● **Aim of the task**:
Among the records below, find the lines with the word "agent" and copy them.

Dataset entries
======
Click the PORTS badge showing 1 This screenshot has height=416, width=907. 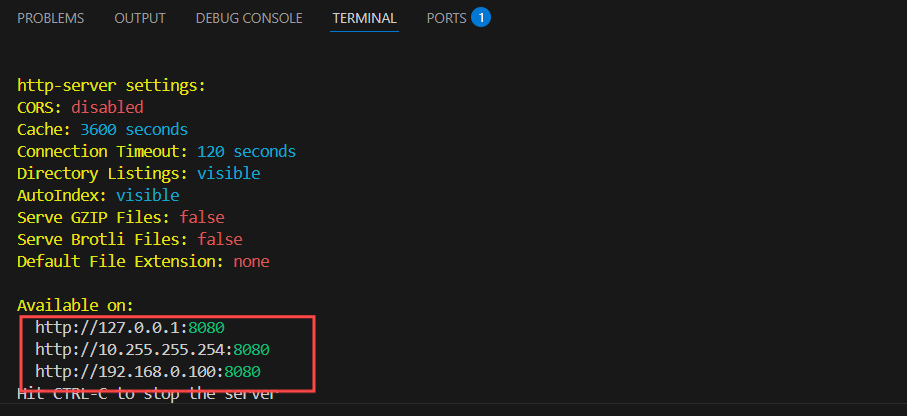[x=481, y=18]
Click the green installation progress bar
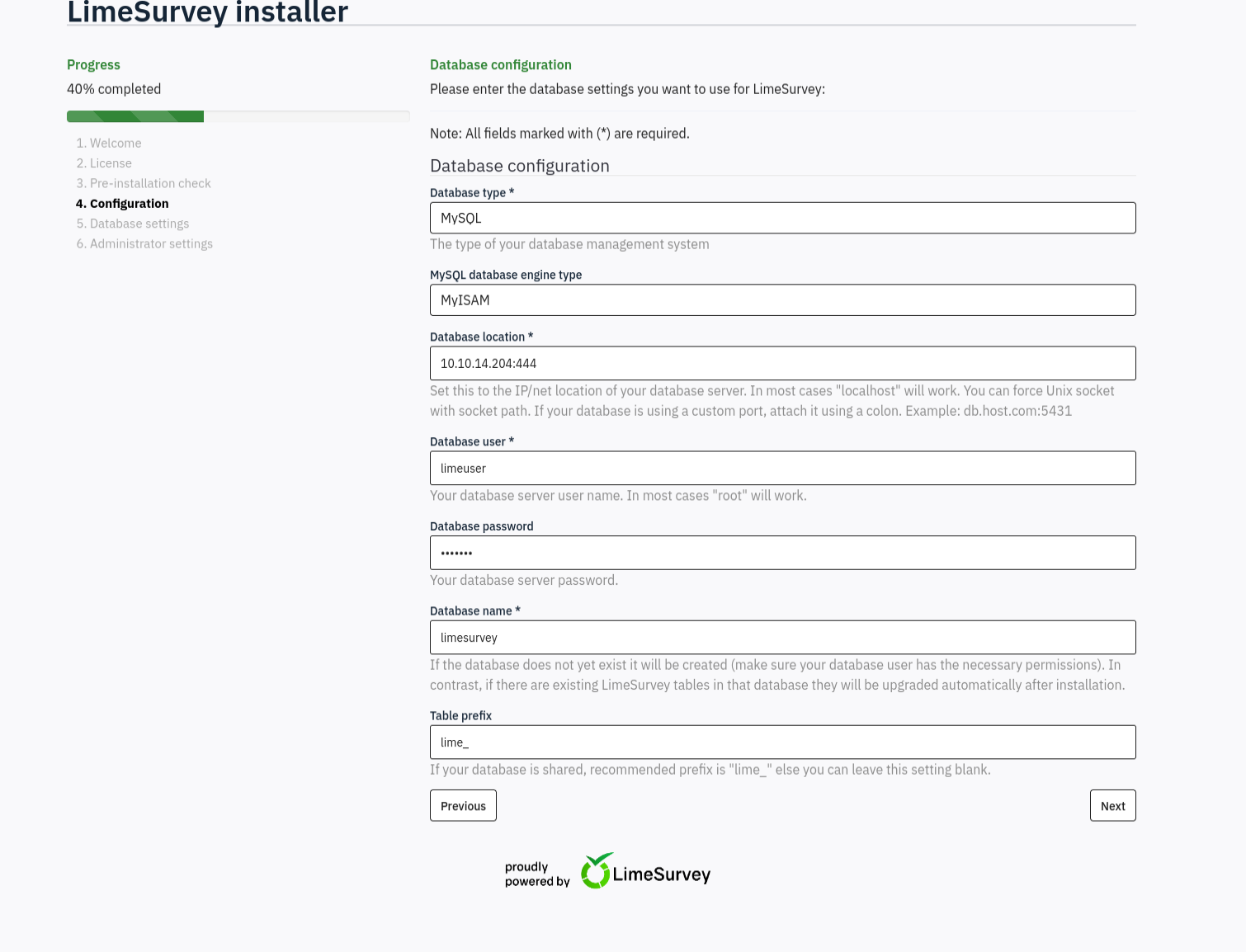1246x952 pixels. pos(135,116)
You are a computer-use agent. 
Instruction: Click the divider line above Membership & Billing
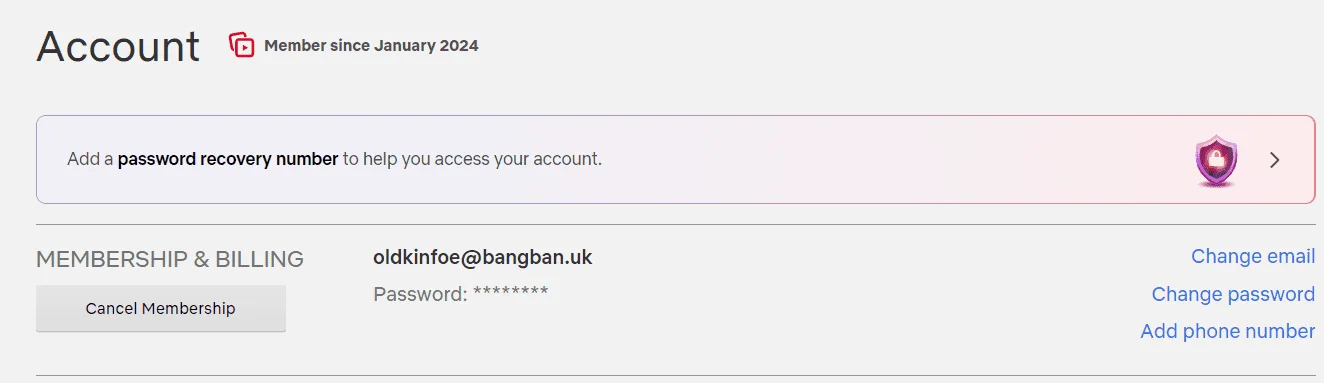pyautogui.click(x=676, y=225)
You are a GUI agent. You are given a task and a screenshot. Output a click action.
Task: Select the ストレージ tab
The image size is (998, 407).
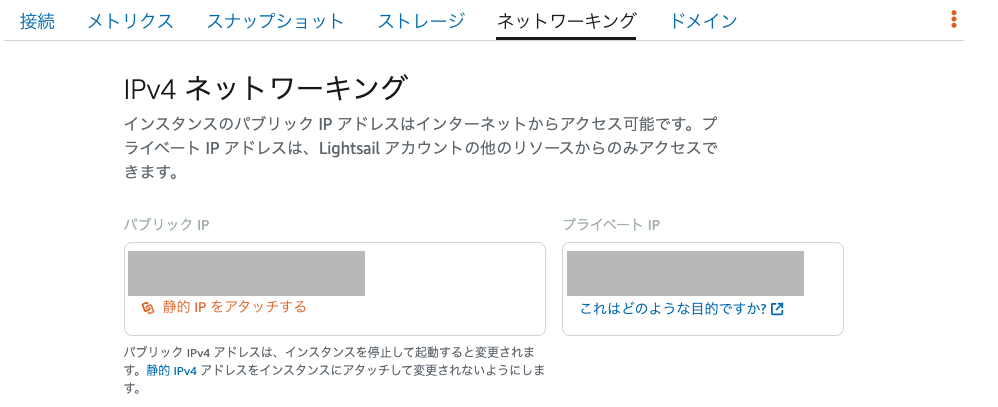click(421, 21)
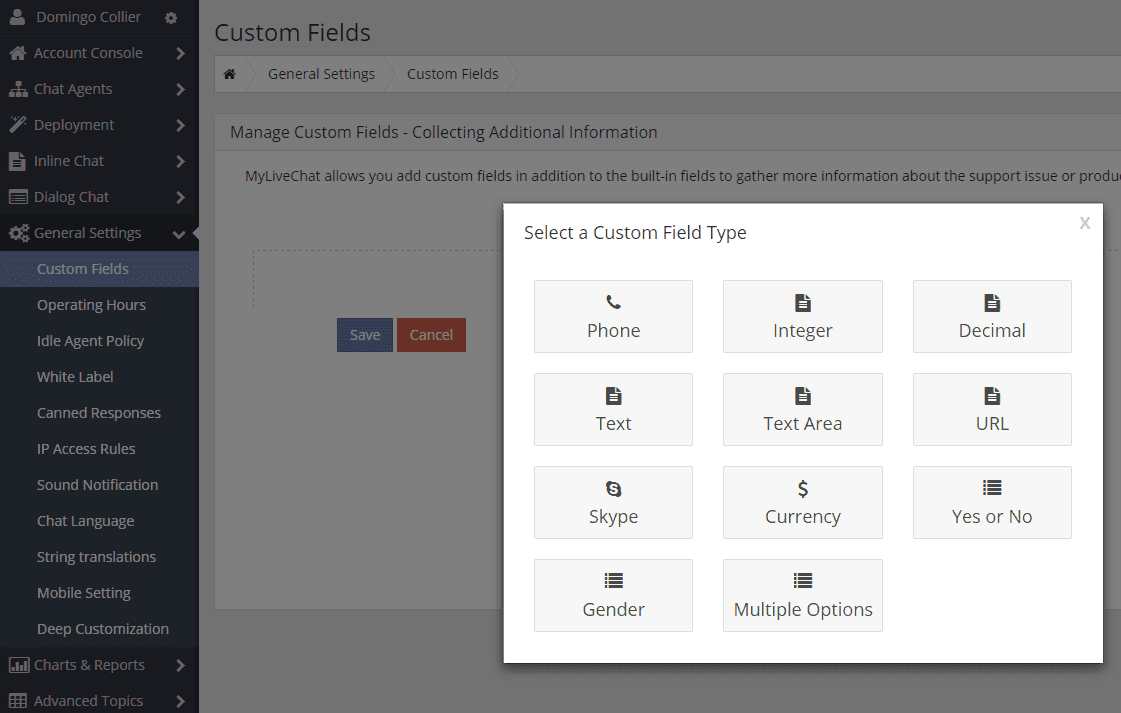Select the Text Area field type
The height and width of the screenshot is (713, 1121).
[802, 409]
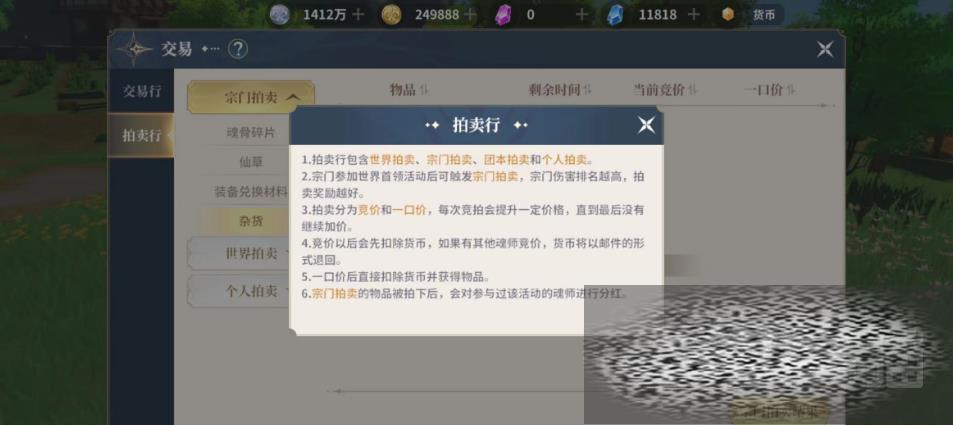This screenshot has width=953, height=425.
Task: Collapse the 宗门拍卖 category
Action: (x=251, y=97)
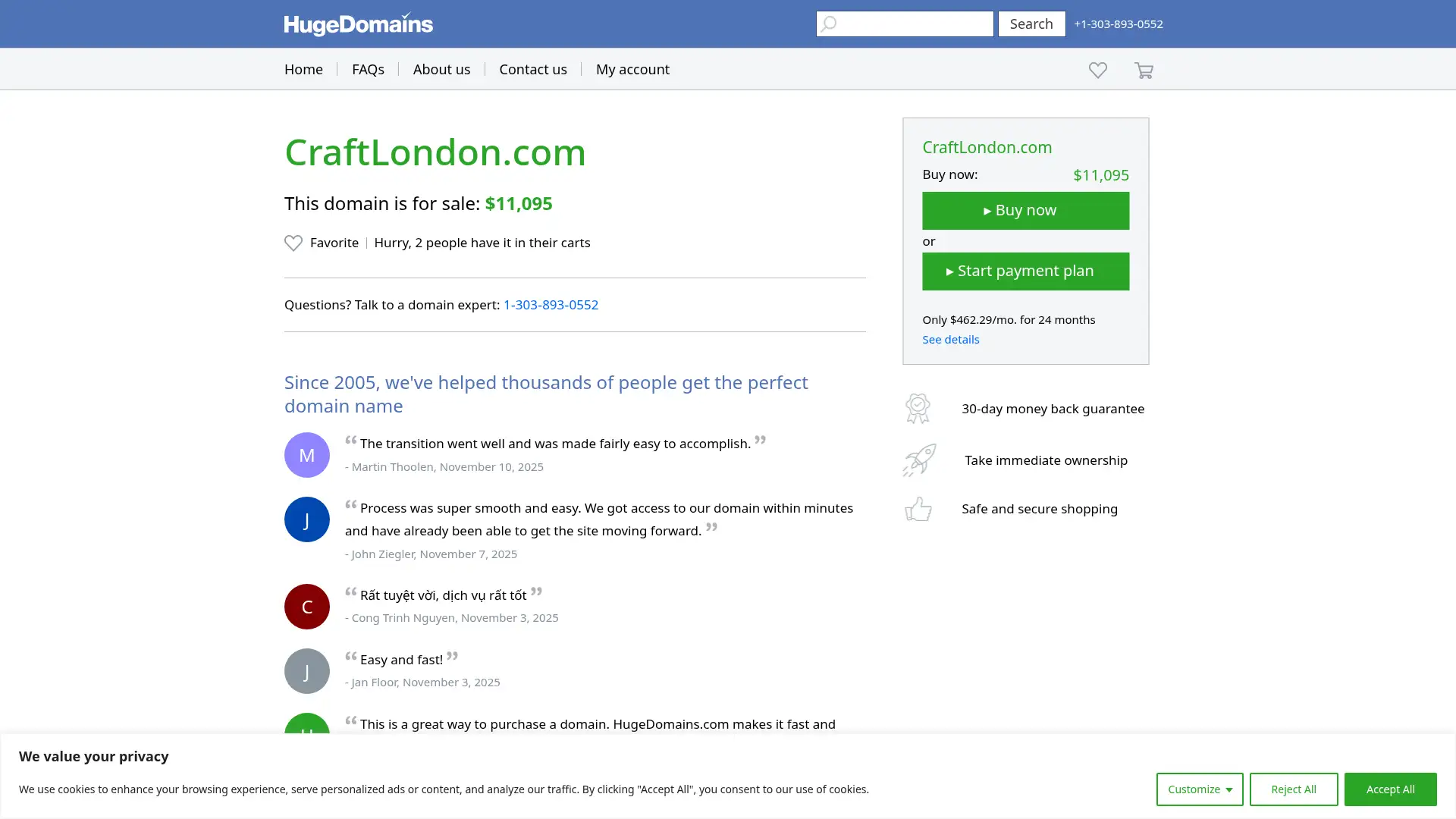Image resolution: width=1456 pixels, height=819 pixels.
Task: Click the money-back guarantee ribbon icon
Action: (x=918, y=408)
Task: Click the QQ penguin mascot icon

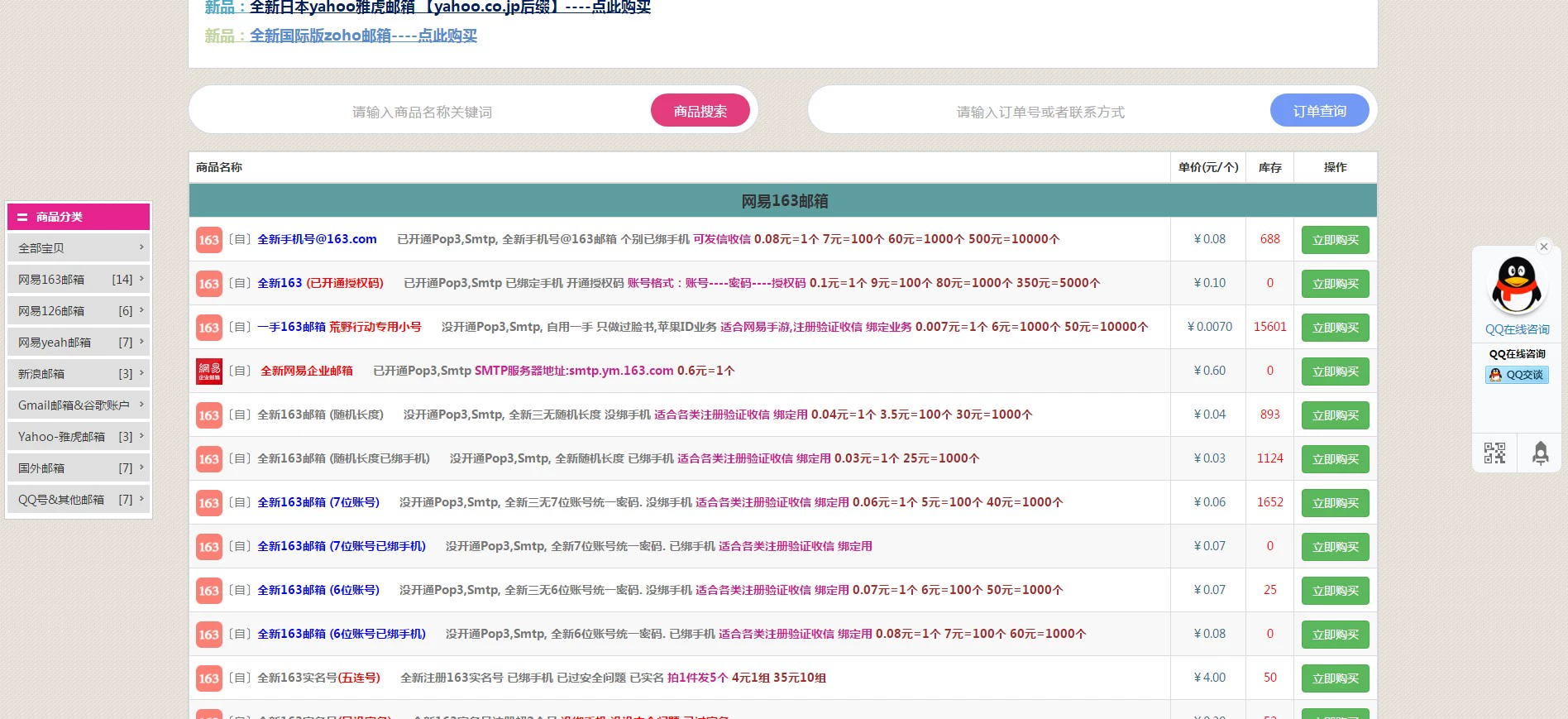Action: tap(1517, 285)

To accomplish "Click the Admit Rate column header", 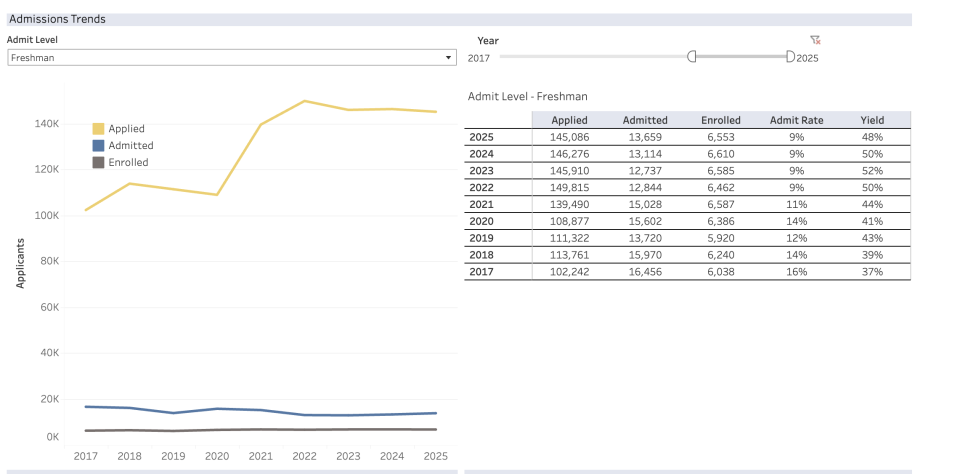I will 796,120.

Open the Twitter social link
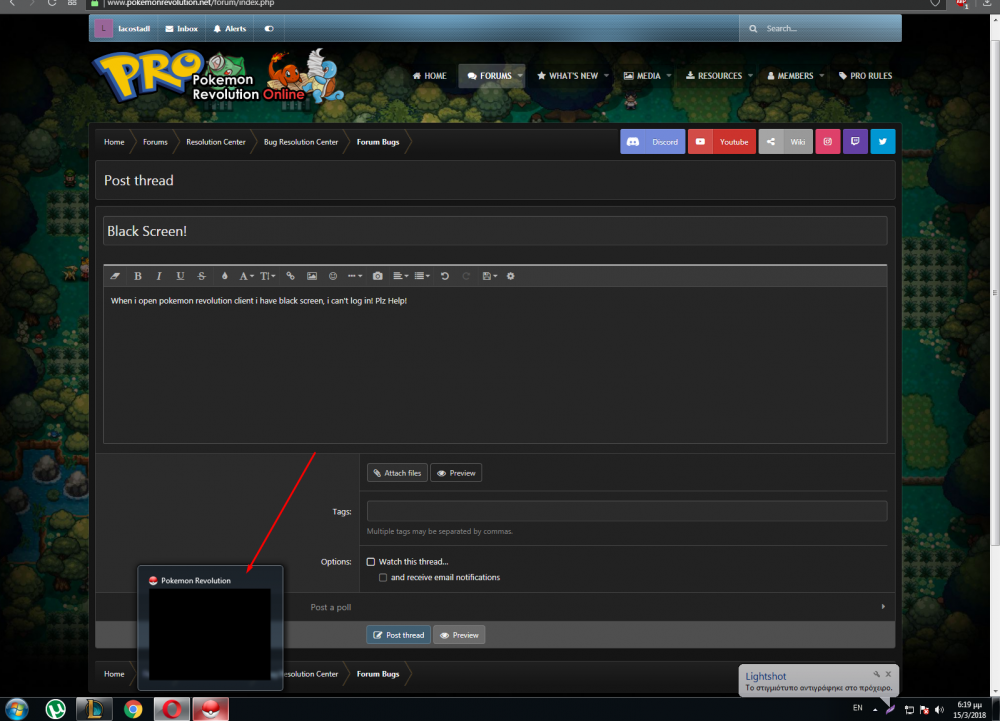pyautogui.click(x=882, y=142)
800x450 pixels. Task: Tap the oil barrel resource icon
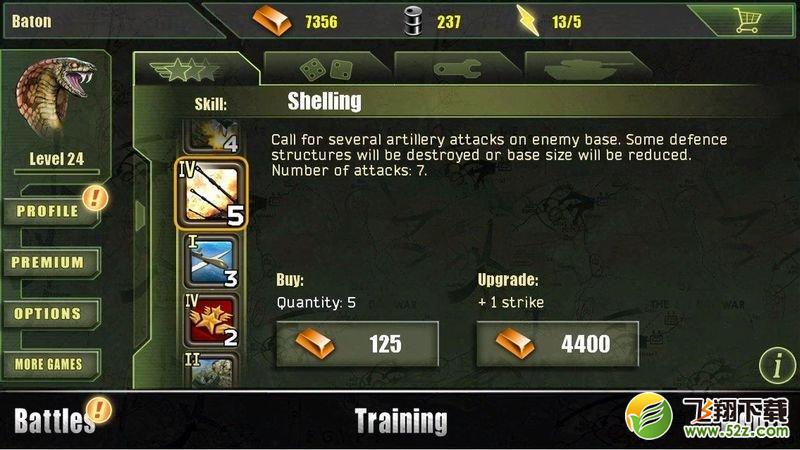click(x=413, y=21)
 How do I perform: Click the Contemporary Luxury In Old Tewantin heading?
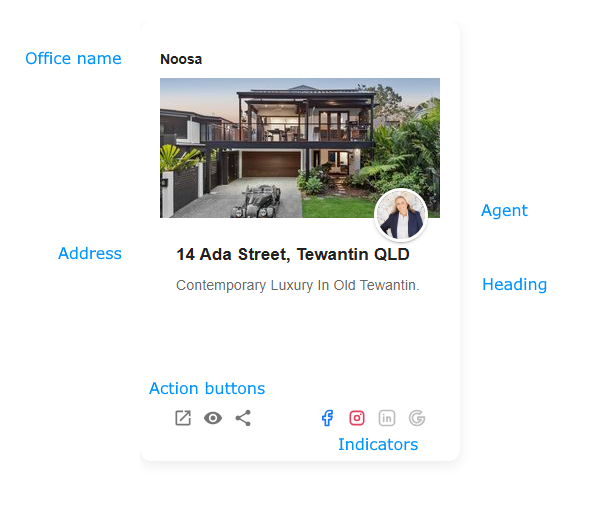(x=298, y=285)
======
● **Exercise result**:
You are a computer-use agent. 
You are a GUI agent. You are given a task and a screenshot. Output a click action.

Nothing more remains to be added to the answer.